Short problem: Arrange all the entries below as a single numbered list, skipping any blank lines and leaving out the pictures.

--- Begin Information shown ---

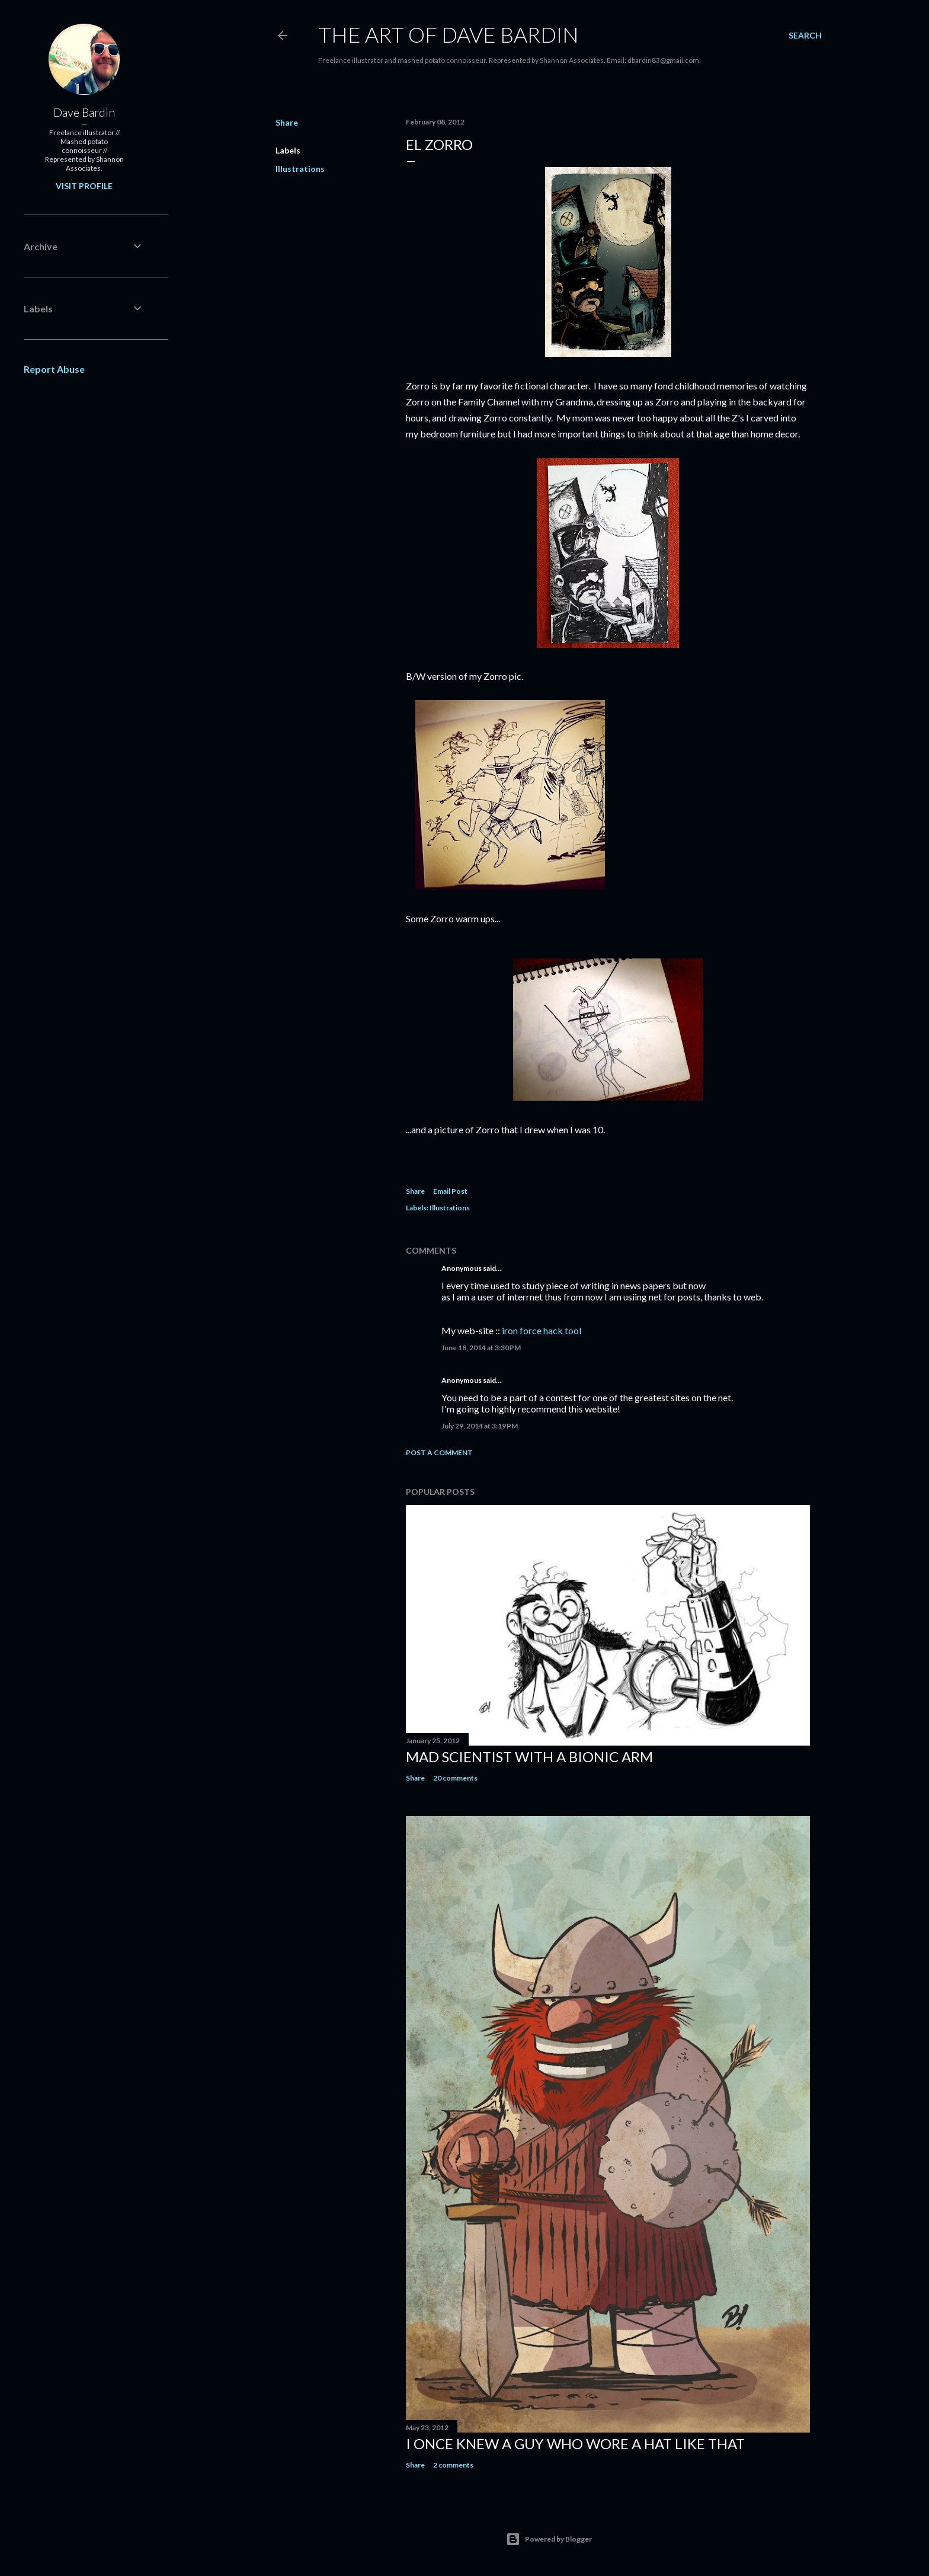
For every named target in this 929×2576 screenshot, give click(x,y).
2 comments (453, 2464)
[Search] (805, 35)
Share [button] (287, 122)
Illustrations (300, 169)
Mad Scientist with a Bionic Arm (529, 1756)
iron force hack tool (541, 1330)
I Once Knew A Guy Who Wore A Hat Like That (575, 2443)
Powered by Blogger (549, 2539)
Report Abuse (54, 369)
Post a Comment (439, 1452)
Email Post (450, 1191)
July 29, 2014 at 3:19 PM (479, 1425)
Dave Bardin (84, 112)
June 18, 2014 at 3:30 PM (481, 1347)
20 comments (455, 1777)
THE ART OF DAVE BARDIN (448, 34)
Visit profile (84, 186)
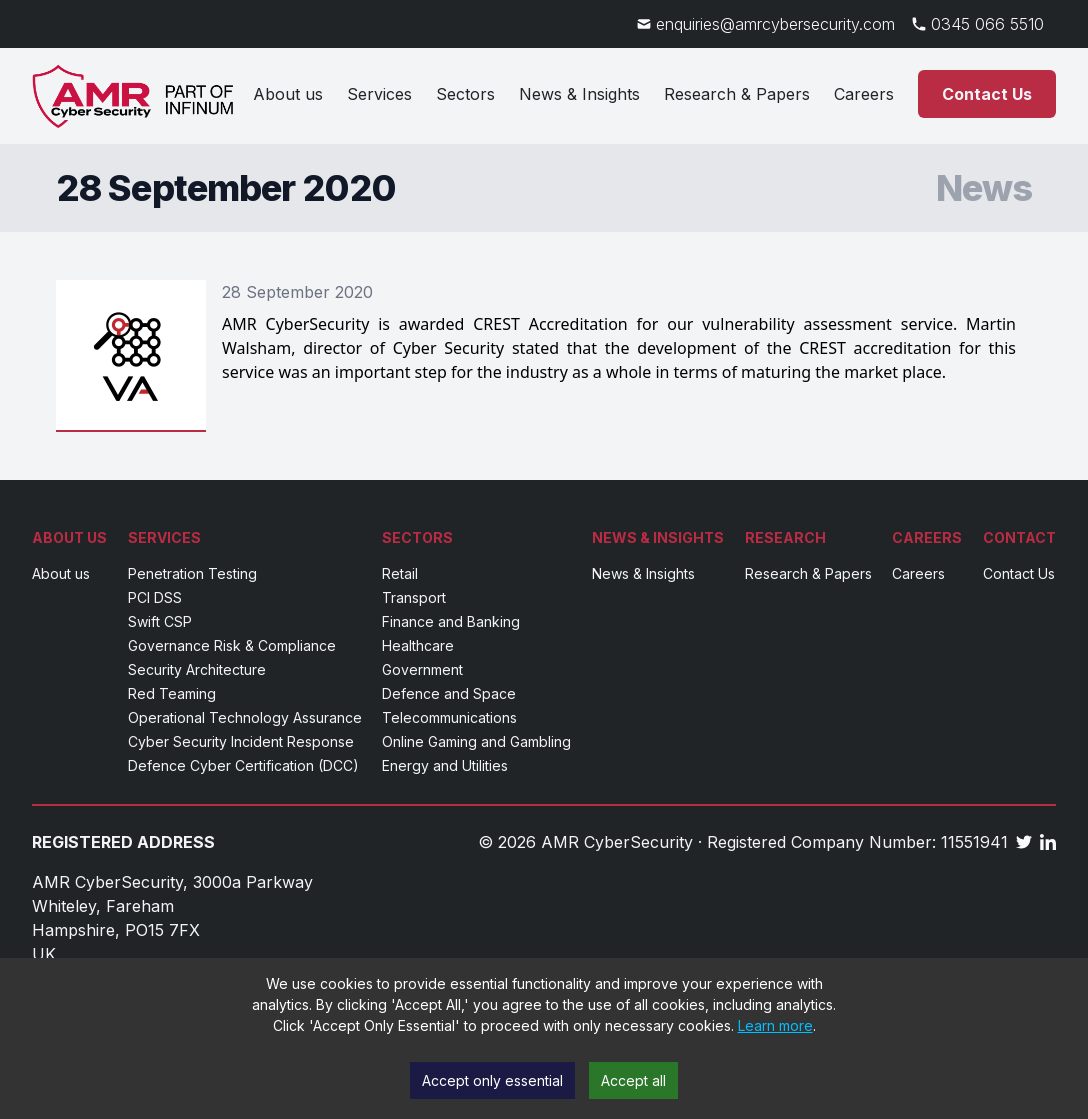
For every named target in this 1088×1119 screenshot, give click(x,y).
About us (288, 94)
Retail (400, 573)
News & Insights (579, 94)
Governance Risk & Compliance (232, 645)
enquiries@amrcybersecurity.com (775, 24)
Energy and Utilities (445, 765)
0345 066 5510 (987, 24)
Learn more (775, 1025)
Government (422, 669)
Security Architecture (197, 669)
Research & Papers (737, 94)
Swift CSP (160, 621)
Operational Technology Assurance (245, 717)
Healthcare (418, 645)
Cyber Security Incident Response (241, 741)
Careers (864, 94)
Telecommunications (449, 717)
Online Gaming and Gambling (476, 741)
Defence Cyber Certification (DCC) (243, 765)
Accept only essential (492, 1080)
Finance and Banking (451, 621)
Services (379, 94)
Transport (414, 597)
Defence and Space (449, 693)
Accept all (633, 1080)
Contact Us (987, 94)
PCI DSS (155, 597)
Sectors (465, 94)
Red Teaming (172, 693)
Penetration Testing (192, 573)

--- End Information shown ---

The completed task:
1. For every named target in this 929×2576 screenshot, give click(x,y).
2. 2 comments (453, 2464)
3. [Search] (805, 35)
4. Share [button] (287, 122)
5. Illustrations (300, 169)
6. Mad Scientist with a Bionic Arm (529, 1756)
7. iron force hack tool (541, 1330)
8. I Once Knew A Guy Who Wore A Hat Like That (575, 2443)
9. Powered by Blogger (549, 2539)
10. Report Abuse (54, 369)
11. Post a Comment (439, 1452)
12. Email Post (450, 1191)
13. July 29, 2014 at 3:19 PM (479, 1425)
14. Dave Bardin (84, 112)
15. June 18, 2014 at 3:30 PM (481, 1347)
16. 20 comments (455, 1777)
17. THE ART OF DAVE BARDIN (448, 34)
18. Visit profile (84, 186)
19. For every named target in this 1088×1119 screenshot, give click(x,y).
20. About us (288, 94)
21. Retail (400, 573)
22. News & Insights (579, 94)
23. Governance Risk & Compliance (232, 645)
24. enquiries@amrcybersecurity.com (775, 24)
25. Energy and Utilities (445, 765)
26. 0345 066 5510 (987, 24)
27. Learn more (775, 1025)
28. Government (422, 669)
29. Security Architecture (197, 669)
30. Research & Papers (737, 94)
31. Swift CSP (160, 621)
32. Operational Technology Assurance (245, 717)
33. Healthcare (418, 645)
34. Cyber Security Incident Response (241, 741)
35. Careers (864, 94)
36. Telecommunications (449, 717)
37. Online Gaming and Gambling (476, 741)
38. Defence Cyber Certification (DCC) (243, 765)
39. Accept only essential (492, 1080)
40. Finance and Banking (451, 621)
41. Services (379, 94)
42. Transport (414, 597)
43. Defence and Space (449, 693)
44. Accept all (633, 1080)
45. Contact Us (987, 94)
46. PCI DSS (155, 597)
47. Sectors (465, 94)
48. Red Teaming (172, 693)
49. Penetration Testing (192, 573)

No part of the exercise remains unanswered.